Tak ada politisi yang mendapat perhatian publik sebesar Akbar Tanjung saat ini. Betapai tidak, sebagai tesangka dalam kasus dugaan penyelewengan dana non bujeter Bulog sebesar Rp 40 Miliar, dia masih eksis sebagai pimpinan DPR dan ketua umum Partai Golkar. Realitas ini, seakan membenarkan bahwa dukungan politik Akbar demikian besar dan membuatnya sulit untuk dimundurkan atau sekedar non aktif.
Kasus yang menimpa Akbar memang sulit untuk dihindari dari kontaminasi politik dan rivalitas di antara elit politik di Indonesia menghadapi pemilihan umum 2004. Ada keyakinan, Akbar memang sengaja ‘dikerjain’ untuk melorotkan reputasi politiknya.

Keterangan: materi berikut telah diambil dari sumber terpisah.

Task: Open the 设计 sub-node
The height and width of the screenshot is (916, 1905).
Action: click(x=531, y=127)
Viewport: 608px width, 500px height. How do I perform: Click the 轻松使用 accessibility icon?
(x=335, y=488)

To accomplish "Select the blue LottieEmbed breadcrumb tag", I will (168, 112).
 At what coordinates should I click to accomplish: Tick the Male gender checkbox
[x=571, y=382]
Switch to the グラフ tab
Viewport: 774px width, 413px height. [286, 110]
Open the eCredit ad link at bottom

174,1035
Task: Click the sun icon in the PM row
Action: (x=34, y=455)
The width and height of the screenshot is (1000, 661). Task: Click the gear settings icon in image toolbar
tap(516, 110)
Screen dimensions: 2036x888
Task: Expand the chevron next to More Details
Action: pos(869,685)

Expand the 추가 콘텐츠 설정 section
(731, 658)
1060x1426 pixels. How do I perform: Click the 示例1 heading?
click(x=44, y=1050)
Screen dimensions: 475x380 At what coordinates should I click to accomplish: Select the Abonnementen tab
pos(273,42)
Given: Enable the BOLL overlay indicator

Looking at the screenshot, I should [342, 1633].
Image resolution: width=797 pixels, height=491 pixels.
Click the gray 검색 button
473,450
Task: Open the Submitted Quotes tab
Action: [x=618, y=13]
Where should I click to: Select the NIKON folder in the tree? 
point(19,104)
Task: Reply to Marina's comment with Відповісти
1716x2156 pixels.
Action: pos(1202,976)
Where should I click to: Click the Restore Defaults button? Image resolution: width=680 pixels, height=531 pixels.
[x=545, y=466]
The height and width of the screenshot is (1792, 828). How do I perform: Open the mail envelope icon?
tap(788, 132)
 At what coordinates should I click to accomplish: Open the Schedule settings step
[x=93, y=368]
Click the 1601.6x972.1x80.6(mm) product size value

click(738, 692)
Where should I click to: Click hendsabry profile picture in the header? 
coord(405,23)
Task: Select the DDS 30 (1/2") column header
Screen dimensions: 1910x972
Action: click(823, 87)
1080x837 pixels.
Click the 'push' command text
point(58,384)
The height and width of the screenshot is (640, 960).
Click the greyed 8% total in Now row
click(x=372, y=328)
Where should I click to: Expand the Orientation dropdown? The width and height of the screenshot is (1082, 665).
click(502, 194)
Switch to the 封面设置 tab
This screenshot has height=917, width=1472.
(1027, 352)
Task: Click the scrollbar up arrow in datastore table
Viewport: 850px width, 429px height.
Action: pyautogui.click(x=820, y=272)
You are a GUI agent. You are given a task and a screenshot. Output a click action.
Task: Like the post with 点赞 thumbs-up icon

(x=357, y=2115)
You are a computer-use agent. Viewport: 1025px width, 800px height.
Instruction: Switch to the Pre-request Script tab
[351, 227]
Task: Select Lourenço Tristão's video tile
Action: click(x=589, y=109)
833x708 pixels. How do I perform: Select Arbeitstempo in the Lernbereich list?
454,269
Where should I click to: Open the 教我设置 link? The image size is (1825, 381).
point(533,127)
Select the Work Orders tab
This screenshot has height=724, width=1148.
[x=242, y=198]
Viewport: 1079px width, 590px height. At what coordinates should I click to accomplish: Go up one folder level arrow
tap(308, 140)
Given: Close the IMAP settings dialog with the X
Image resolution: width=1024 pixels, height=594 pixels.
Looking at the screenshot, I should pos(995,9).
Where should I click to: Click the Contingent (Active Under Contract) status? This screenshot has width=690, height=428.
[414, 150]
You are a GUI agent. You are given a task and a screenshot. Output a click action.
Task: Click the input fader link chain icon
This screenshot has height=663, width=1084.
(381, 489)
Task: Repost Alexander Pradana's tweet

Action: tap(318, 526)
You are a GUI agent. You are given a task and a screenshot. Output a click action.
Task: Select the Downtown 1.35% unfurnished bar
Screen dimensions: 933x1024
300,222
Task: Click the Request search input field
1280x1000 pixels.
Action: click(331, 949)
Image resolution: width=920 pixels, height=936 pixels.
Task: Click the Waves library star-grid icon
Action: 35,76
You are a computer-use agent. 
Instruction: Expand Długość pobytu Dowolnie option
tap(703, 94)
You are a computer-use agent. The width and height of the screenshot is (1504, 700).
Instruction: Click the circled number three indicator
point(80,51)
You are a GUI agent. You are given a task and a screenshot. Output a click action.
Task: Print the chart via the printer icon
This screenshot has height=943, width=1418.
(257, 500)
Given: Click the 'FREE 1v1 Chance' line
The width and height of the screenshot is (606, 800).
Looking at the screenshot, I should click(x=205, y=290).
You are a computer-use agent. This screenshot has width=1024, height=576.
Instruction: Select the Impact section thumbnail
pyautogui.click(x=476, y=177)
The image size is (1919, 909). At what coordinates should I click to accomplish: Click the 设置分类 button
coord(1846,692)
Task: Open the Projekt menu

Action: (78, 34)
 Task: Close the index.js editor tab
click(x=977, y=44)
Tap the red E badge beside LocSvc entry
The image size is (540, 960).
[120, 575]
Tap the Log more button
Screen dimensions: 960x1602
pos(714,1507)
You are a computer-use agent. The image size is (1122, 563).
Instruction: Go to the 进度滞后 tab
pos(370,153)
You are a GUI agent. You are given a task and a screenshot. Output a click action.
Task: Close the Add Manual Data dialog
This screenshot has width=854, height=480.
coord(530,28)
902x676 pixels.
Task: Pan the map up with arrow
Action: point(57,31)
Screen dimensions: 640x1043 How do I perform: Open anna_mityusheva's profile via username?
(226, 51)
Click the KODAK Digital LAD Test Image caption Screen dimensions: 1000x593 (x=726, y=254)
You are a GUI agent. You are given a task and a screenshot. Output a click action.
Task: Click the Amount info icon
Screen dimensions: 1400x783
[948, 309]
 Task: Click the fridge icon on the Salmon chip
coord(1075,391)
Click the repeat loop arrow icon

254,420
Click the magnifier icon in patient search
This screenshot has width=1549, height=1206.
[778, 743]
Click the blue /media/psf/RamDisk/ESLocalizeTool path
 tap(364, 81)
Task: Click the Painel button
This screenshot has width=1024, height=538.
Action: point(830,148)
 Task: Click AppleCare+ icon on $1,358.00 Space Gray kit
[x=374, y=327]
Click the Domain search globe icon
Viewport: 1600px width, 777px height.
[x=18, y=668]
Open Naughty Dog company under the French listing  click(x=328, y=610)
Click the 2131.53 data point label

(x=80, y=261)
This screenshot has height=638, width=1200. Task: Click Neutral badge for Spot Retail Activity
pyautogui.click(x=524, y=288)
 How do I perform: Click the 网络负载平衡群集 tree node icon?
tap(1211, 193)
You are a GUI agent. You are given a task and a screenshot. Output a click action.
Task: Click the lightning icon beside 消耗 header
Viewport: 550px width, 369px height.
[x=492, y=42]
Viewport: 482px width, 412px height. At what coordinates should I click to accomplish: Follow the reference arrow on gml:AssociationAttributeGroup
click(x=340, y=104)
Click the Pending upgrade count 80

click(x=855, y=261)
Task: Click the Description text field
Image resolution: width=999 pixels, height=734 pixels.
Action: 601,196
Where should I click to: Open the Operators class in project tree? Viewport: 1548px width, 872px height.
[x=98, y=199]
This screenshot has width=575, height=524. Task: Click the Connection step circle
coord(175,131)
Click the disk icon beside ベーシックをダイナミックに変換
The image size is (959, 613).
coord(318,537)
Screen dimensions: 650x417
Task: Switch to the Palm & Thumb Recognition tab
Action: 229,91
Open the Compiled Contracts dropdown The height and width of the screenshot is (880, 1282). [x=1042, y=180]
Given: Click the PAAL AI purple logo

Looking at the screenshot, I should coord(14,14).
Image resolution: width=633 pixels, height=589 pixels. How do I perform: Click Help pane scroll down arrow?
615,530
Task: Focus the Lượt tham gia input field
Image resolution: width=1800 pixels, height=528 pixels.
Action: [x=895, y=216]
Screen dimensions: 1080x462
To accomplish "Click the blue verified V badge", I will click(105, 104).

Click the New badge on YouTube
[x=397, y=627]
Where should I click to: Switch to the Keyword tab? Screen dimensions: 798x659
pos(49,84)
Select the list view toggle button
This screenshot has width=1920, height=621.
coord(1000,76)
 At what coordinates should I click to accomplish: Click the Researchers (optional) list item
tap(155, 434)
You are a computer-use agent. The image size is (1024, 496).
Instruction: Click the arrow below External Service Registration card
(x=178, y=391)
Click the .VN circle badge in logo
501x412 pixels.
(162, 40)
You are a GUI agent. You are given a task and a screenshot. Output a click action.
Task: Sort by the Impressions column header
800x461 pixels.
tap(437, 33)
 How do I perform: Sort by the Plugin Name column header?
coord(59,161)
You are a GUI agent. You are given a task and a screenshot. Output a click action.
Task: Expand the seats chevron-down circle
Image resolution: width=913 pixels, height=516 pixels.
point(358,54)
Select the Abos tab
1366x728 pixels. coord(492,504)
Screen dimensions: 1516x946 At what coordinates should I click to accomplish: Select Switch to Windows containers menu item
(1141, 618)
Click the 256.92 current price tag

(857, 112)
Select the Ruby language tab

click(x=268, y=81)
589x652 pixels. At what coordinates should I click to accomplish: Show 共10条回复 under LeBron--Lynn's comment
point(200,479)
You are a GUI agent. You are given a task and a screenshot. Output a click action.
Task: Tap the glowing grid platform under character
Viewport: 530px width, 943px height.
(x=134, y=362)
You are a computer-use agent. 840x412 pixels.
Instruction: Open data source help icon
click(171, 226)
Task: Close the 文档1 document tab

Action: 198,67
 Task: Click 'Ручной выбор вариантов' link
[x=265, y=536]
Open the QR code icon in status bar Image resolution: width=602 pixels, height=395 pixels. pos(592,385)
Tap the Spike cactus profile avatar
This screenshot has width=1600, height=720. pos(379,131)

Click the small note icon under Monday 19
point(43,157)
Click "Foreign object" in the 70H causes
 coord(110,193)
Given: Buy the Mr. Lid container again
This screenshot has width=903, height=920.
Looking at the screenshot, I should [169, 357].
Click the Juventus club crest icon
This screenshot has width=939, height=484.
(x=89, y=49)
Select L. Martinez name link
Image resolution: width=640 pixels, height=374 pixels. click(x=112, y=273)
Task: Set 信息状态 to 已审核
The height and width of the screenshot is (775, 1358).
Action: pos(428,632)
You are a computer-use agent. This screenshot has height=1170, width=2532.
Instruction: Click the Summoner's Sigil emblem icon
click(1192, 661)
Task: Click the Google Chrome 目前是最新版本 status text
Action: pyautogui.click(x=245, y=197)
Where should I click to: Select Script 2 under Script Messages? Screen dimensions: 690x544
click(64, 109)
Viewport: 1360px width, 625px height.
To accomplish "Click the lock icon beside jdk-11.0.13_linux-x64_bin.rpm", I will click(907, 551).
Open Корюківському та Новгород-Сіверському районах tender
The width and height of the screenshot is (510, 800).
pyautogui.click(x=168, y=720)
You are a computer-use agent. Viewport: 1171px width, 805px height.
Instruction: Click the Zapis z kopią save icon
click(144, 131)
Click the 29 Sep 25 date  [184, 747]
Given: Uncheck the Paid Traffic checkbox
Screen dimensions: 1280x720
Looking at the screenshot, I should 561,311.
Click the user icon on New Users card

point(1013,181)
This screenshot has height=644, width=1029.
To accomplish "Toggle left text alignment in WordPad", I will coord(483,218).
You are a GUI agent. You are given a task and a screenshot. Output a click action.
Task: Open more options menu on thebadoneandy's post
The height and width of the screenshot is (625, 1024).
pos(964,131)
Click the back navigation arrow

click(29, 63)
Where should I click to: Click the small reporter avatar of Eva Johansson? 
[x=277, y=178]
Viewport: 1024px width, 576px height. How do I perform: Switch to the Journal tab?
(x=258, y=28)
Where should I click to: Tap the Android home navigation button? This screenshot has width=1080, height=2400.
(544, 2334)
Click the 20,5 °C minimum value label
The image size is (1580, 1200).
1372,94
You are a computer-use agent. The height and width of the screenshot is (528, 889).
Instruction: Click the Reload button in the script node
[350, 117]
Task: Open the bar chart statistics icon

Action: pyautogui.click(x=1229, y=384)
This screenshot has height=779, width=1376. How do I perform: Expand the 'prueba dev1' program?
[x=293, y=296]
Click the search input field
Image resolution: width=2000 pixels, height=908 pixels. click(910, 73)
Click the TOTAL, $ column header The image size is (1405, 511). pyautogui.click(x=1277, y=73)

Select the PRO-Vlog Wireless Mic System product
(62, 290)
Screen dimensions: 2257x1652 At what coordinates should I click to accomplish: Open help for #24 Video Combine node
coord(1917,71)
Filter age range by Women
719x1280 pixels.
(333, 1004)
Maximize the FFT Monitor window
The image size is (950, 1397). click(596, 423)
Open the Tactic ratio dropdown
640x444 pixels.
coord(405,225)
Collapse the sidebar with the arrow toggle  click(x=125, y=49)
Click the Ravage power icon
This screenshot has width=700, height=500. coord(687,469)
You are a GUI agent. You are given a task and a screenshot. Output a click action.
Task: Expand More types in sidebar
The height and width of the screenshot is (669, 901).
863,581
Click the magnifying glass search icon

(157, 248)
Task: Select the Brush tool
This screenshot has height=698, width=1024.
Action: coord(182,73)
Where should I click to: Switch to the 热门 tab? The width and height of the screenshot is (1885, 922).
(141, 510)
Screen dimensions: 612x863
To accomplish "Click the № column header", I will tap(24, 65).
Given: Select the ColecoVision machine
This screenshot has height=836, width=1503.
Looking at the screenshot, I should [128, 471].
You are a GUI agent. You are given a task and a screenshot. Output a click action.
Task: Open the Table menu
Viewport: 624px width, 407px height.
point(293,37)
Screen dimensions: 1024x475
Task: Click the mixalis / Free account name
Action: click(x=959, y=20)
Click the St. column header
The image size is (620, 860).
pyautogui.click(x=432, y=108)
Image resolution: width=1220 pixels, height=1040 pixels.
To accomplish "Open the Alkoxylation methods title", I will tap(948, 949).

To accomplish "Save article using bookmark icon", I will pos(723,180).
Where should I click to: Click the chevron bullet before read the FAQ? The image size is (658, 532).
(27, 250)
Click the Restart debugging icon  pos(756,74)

Terlepas dari soal itu, bagaimana kita memandang kasus Akbar secara jernih terutama dalam kaitannya sebagai ketua DPR. Pertanyaan yang perlu dijawab, apakah Akbar Tandjung masih pantas menjadi Ketua DPR sementara dirinya berstatus sebagai tersangka dan menjadi tahanan. Pertanyaan berikutnya, yang juga tak kalah penting, wajarkah Akbar diminta mundur padahal dia belum tentu bersalah?
.
Perdebatan publik mengenai hal ini memang telah terbentang luas di berbagai forum. Argumen dengan landasan moral mengharuskan Akbar meletakkan jabatan, paling tidak untuk sementara. Ini dikaitkan dengan statusnya sebagai tersangka dan sedang ditahan. Bagaimanapun, DPR sebagai lembaga terhormat harus dipimpin orang yang bersih, orang yang tak ternoda meskipun untuk sementara baru sebagai tersangka.
Bagaimana dengan Tatib DPR? Tampaknya dalam hal ini, Akbar sulit untuk mengelak dari tanggungjawabnya sebagai pimpinan DPR. Pasal 21 Tatib DPR mengharuskan ketua dan wakil ketua bertugas penuh di DPR. Dengan begitu, kehadiran Akbar dan kinerja Akbar di DPR pasti menjadi soal karena kini berstatus sebagai tahanan.
Posis Akbar memang dilematis. Argumen menghendaki Akbar mundur bukan tak terbantahkan. Apalagi jika dilihat dalam konteks asas praduga tak bersalah. Setiap warga negara berhak atas praduga tidak bersalah sebelum selesai dibuktikan di pengadilan. Beberapa fraksi di DPR menggunakan argumen ini untuk mempertahankan Akbar, selama tak ada keputusan hukum yang tetap. Jadi perlu adanya legalitas. Semua perlu menghormati hukum dengan mengikuti semua prosedur yang berlaku.
Menghadapi pro kontra seperti ini, masih adakah jalan keluar? Bagaimana jika Akbar non aktif saja, sampai ada status hukum yang tetap bagi dirinya. Pilihan ini bisa menjadi jalan keluar, karena Akbar bisa segera aktif di DPR setelah proses hukum selesai. Tanggungjawab moral sebagai pemimpin politik mengharuskan Akbar untuk memberikan teladan. Tampaknya, pilihan untuk non aktif dari DPR juga akan menyelamatkan DPR dan karir politik Akbar Tanjung.
Di masa depan, DPR perlu membentuk Dewan Kehormatan. Kasus-kasus semacam ini dapat diputuskan oleh dewan kehormatan tersebut. Sehingga, kita tidak lagi terjebak dalam pro kontra politik yang menguras energi dan menambah panjang jalan ketidakpastian.